Thursday, 15 October 2009

Music Video Textual Analysis: DJ Shadow

The Organ Donor, DJ Shadow (2005, Colin Arnold)

For my next video to analyse I chose The Organ Donor by electronic artist DJ Shadow because it relates more closely to the type of music I will be creating a video for. DJ shadow has enjoyed rave reviews amongst critics but is still quite underground and therefore the video was made on a limited budget.

The Music video is concept based, and draws inspiration from the homonyms that can be pulled from the title. Firstly we have the literal 'Organ Donor' a person who donates organs. The opening of the music video shows a creepy looking undertaker man who works in a church with the dead, removing there organs to be sold or donated. The other meaning of 'Organ Donor' relates to the musical organ and the way in which samples of someone playing the organ have been donated to this new track which DJ Shadow has mixed. There is no narrative as such, but there are performance segments. The performance scenes of the undertaker on the organ and the DJ mixing aren't the actual artist, but look to replicate the way in which the music was made.

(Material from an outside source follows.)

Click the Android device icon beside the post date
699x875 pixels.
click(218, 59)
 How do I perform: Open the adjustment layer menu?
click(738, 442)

The video is made in the visual style of a horror film and can almost be criticised as being guilty of genre characteristics overload. We see iconography of the horror genre such as Churches, crosses, graves, bloodied knifes and dead bodies. The opening of the video uses the diagetic sound of the church bells ringing, smoke machine on a dark street and creaky doors to immediately give us a sense of horror and foreboding. The undertaker begins to play the organ parallel to the music track but as the track begins to scratch and break down at 3.00 we switch to watching a vicar DJ on modern decks. We see a record on the decks which is printed with 'Organ Donor', a reference to the name of the track. Although the video is based on the horror genre it is also intended to be humorous, evident when the undertaker begins dancing at 2.16.

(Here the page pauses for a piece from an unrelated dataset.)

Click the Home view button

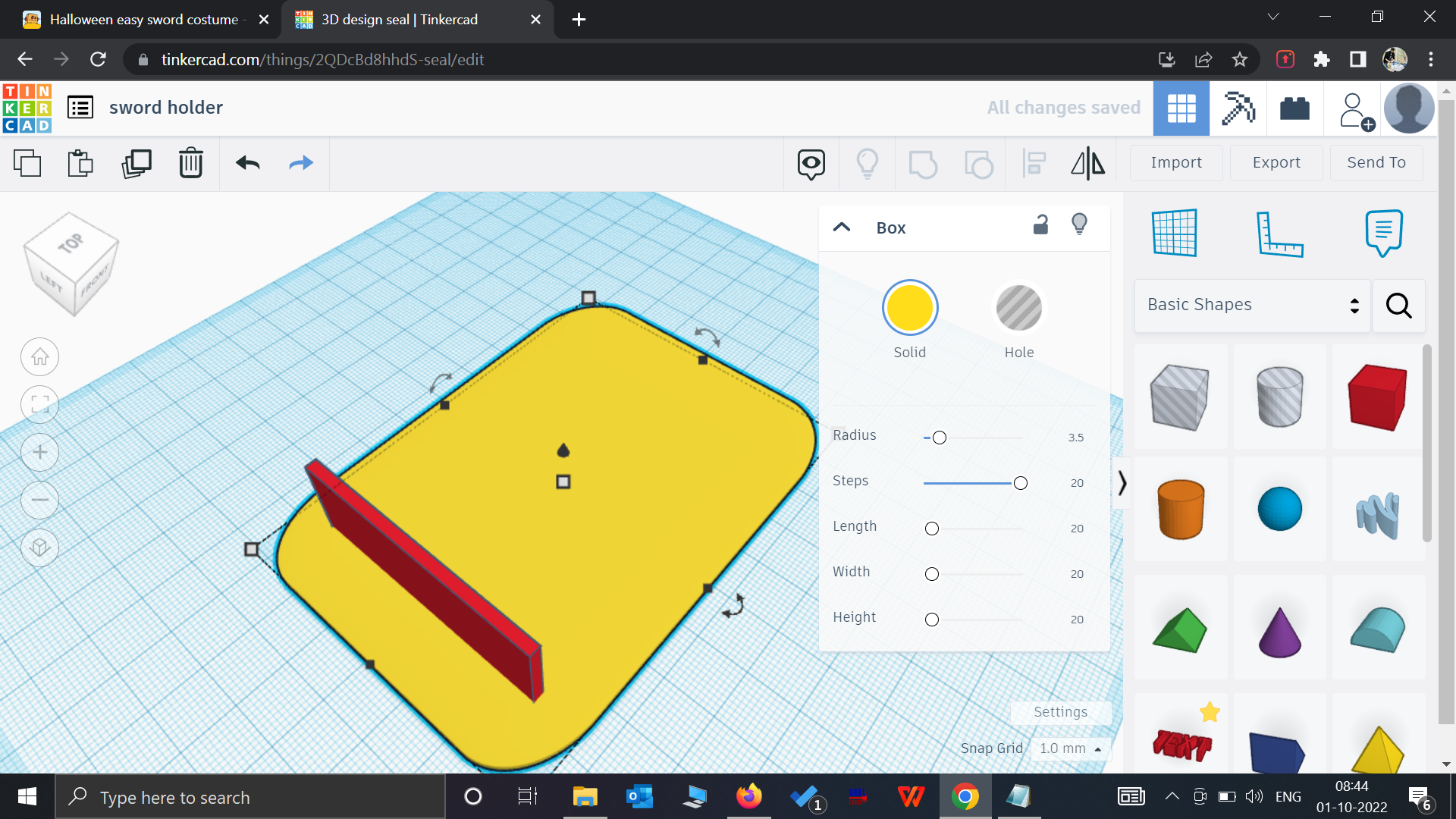[x=40, y=356]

Lighting and cinematography are both used effectively to add to the horror feel of this music video. At 1.16 the up lit strobe lighting on the undertaker's face portrays him as the typical horror film bad man. At 1.58 a key light backlights the undertaker to create a silhouette and mystery to what he is doing. When the vicar is DJing at 3.16 the strobe lighting and the LED lighting give the impression of a nightclub, but also of thunder and lighting depending how the audience reads it. Many portions of the video are edited so that there are series of quick cuts, such as around the 1.00 mark, to give a feeling of uncertainty and pace.

The audience can read this video as having an anti-Christian ideology. The religious imagery throughout, including Christ on the crucifix at 1.40, is not shown in such a manner as to promote the idea of Christianity but to challenge its importance and validity. Some Christians may find the idea of DJing and partying in a Church offensive. The undertaker is shown preparing absinthe by burning the sugar in a spoon, a highly un-christian thing to do in a church.